start Recorded data

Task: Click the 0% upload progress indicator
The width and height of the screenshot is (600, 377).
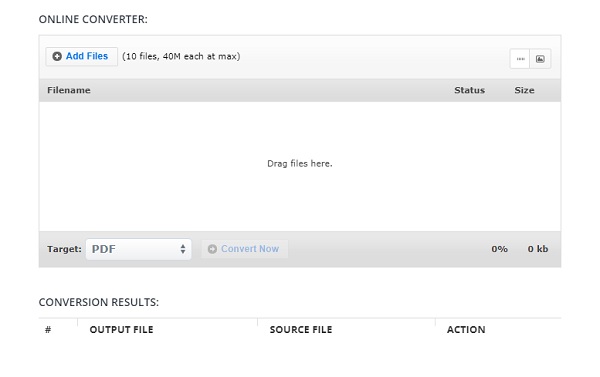Action: tap(499, 249)
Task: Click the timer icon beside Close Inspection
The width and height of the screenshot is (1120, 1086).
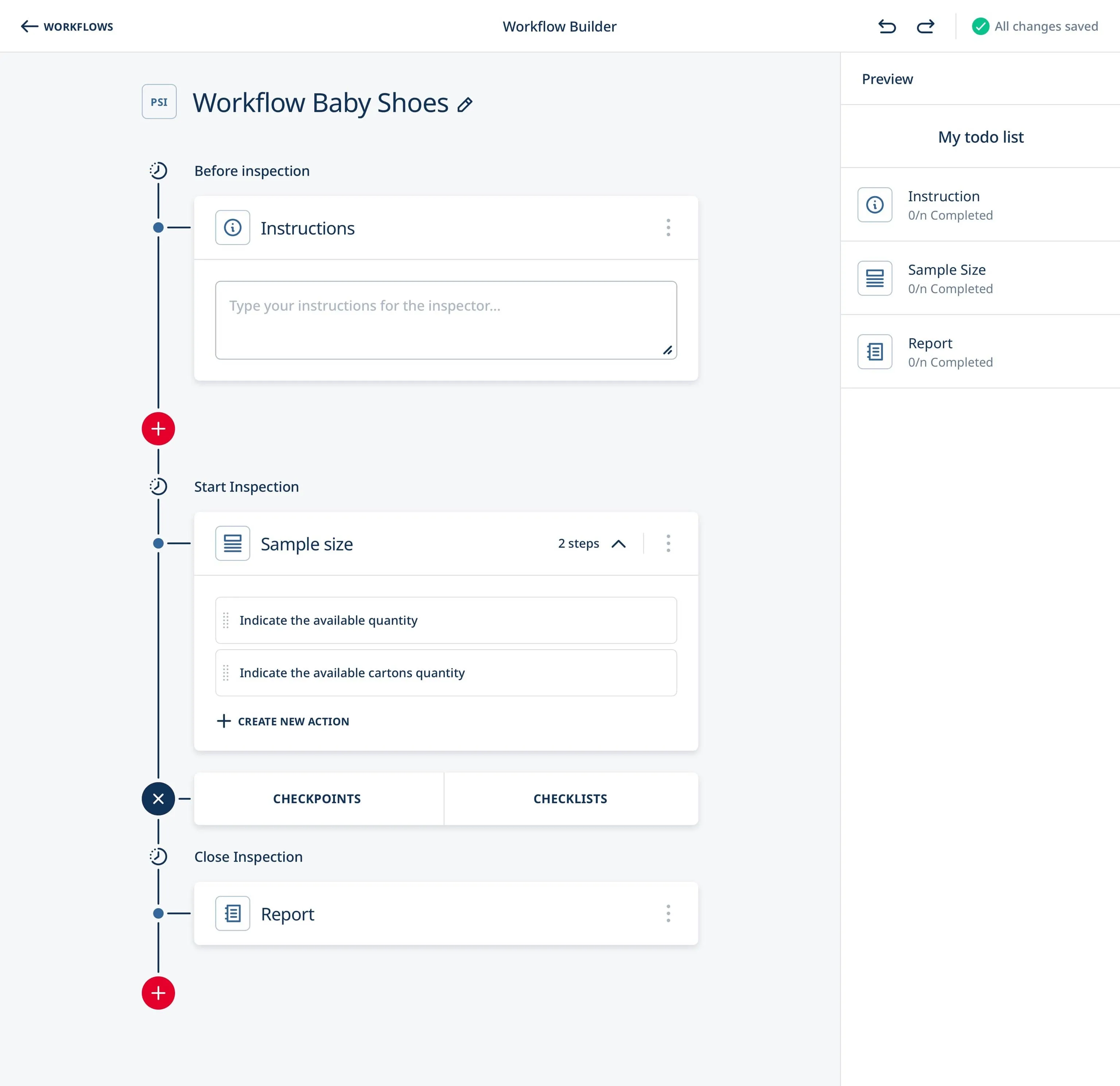Action: tap(158, 855)
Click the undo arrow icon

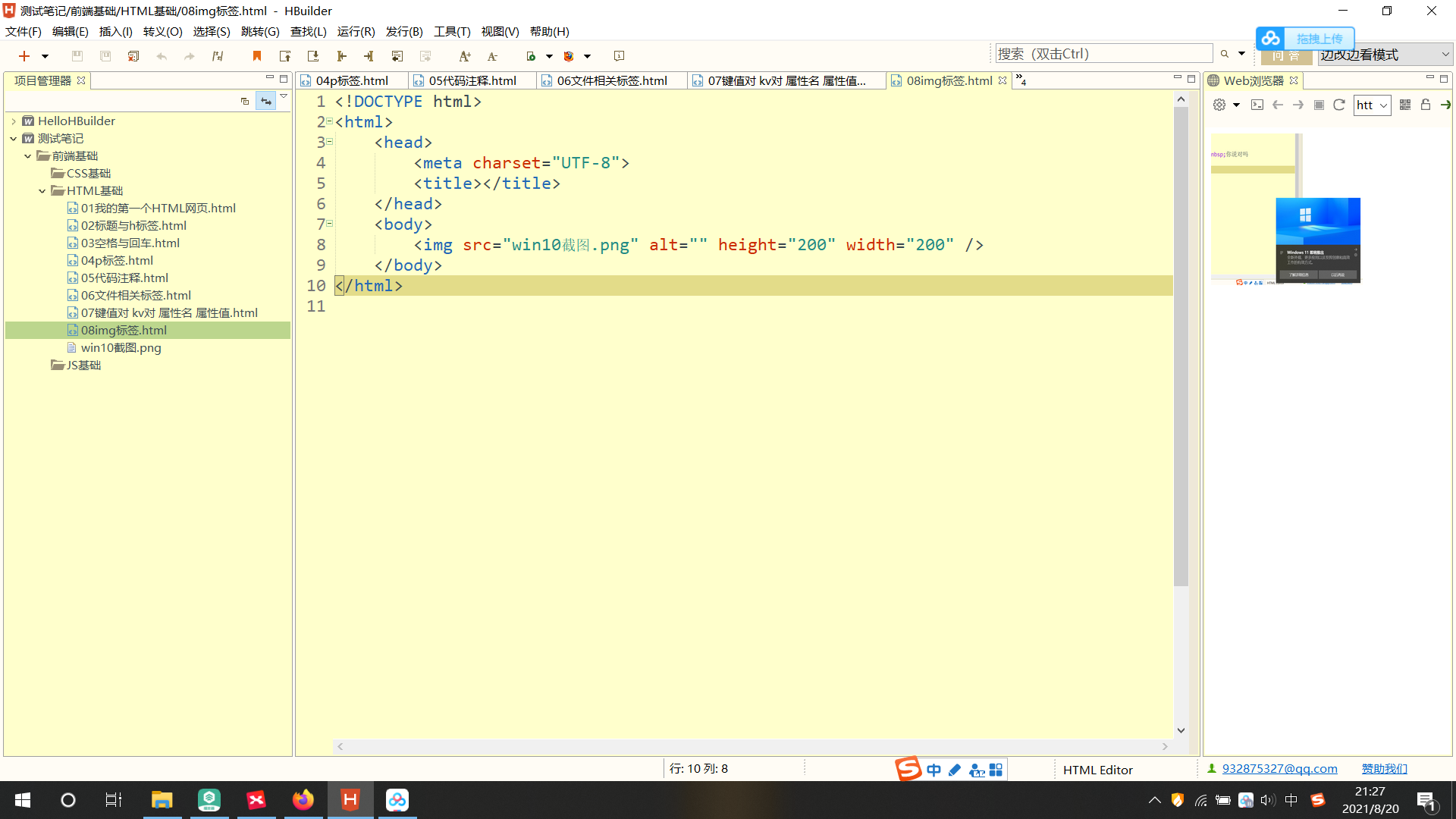click(x=162, y=55)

end Recorded data

Copy out the lines above verbatim, in their original order, and omit the pictures from your answer.

Task: Click the 0% upload progress indicator
The width and height of the screenshot is (600, 377).
Action: tap(499, 249)
Task: Click the timer icon beside Close Inspection
The width and height of the screenshot is (1120, 1086).
Action: tap(158, 855)
Click the undo arrow icon

click(x=162, y=55)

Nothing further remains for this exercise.